### Assigned task
Extract each line of the records below that contains the string "tick".

########

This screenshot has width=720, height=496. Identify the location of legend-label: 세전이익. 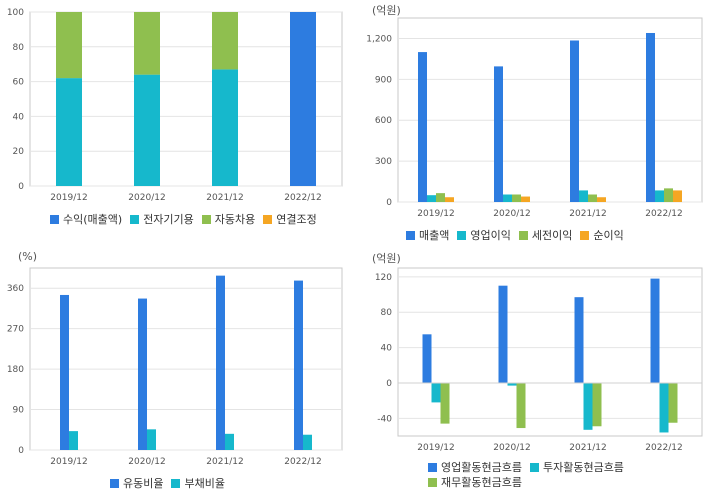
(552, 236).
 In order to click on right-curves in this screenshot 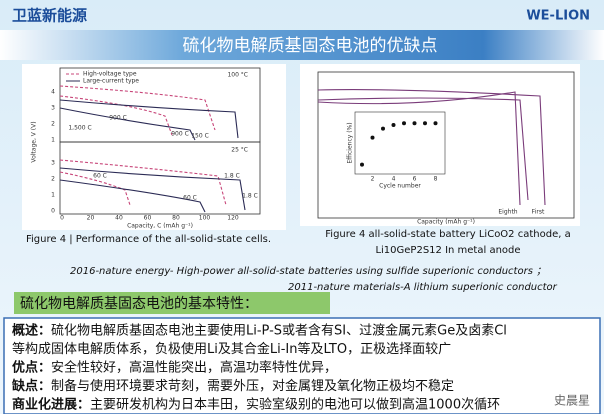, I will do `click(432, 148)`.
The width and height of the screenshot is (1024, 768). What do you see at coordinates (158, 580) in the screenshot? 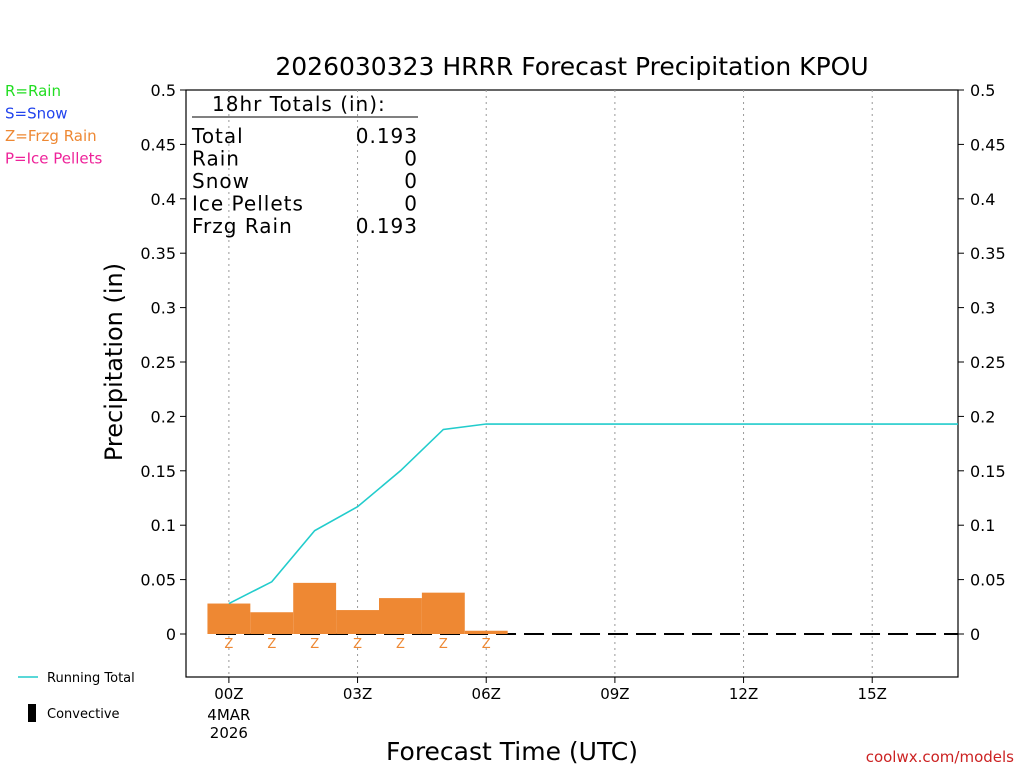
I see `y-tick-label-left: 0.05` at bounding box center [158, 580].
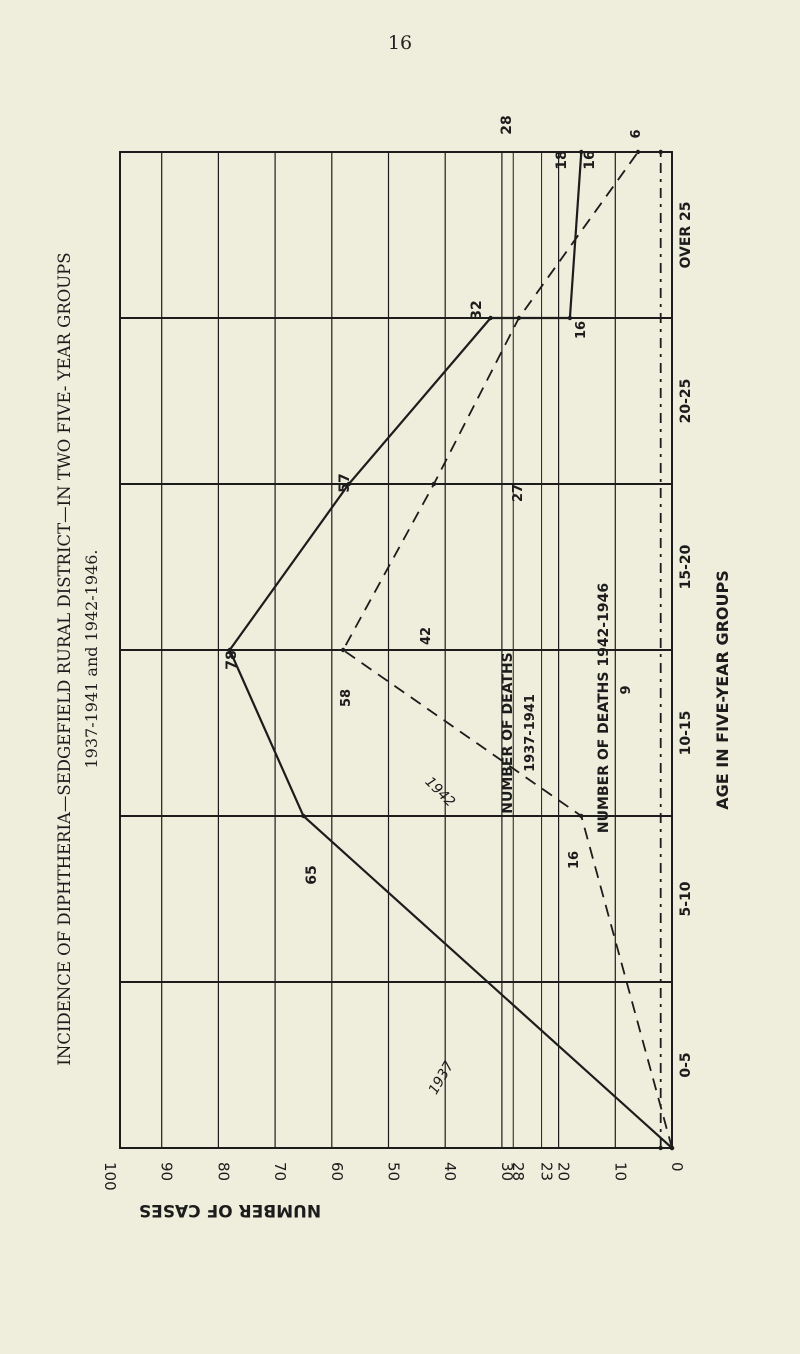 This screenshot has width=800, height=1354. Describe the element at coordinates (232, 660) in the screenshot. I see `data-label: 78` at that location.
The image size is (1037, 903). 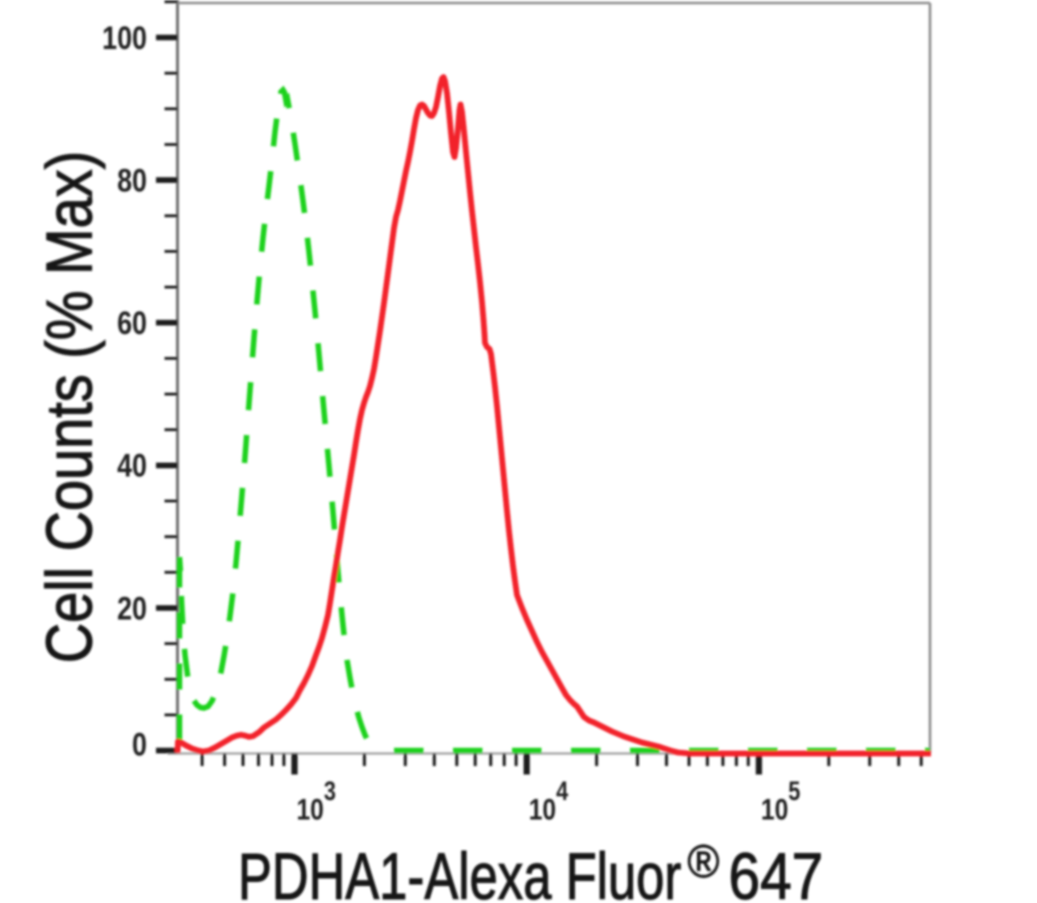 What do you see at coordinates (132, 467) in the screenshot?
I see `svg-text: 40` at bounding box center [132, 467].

########

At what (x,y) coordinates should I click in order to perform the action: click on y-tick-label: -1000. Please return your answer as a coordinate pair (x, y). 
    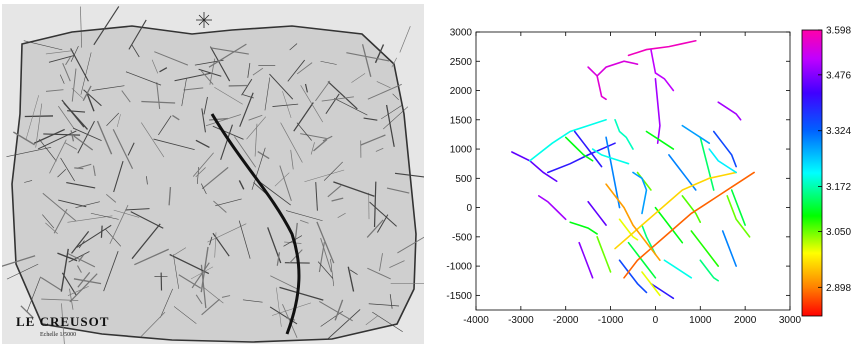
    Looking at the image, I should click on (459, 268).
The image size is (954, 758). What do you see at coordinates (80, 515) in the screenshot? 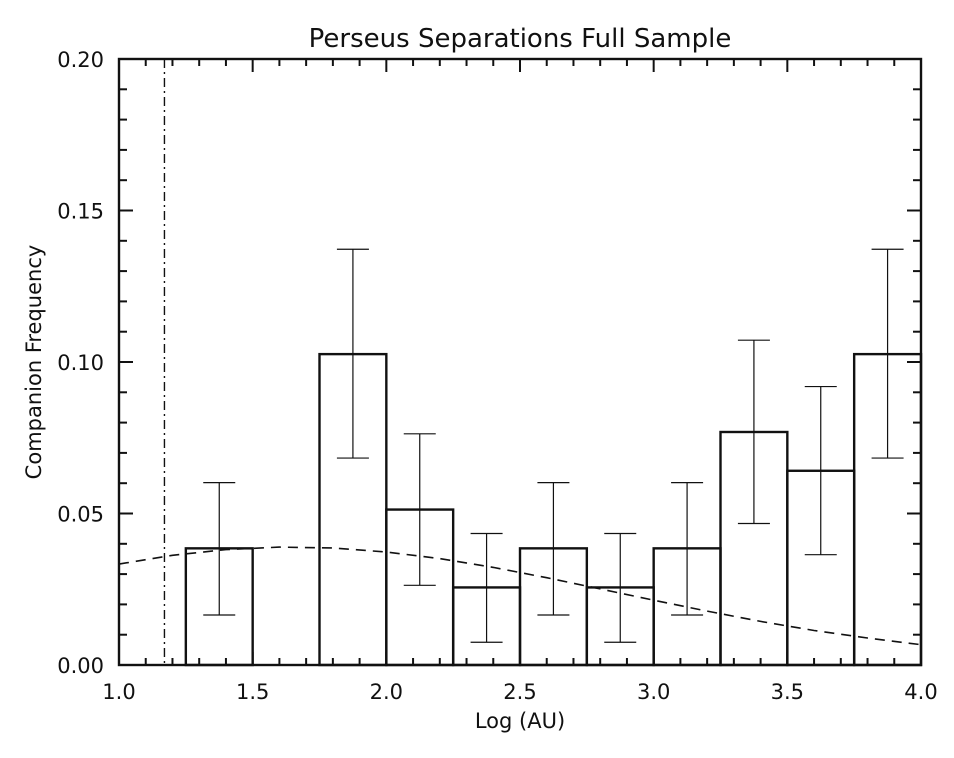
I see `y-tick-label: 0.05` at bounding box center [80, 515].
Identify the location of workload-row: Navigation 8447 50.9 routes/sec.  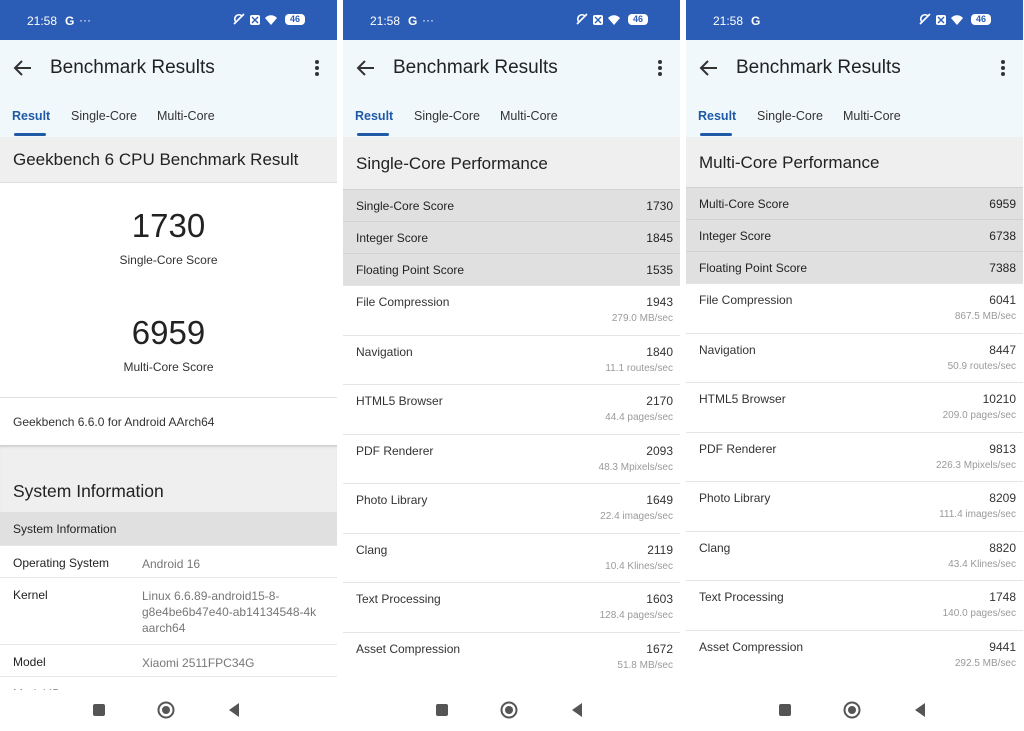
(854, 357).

########

### Finished task
I see `y-tick-label-left: 0.05` at bounding box center [158, 580].
At what (x,y) coordinates should I click in order to perform the action: click on y-tick-label: -1000. Please return your answer as a coordinate pair (x, y). 
I see `y-tick-label: 0.05` at bounding box center [80, 515].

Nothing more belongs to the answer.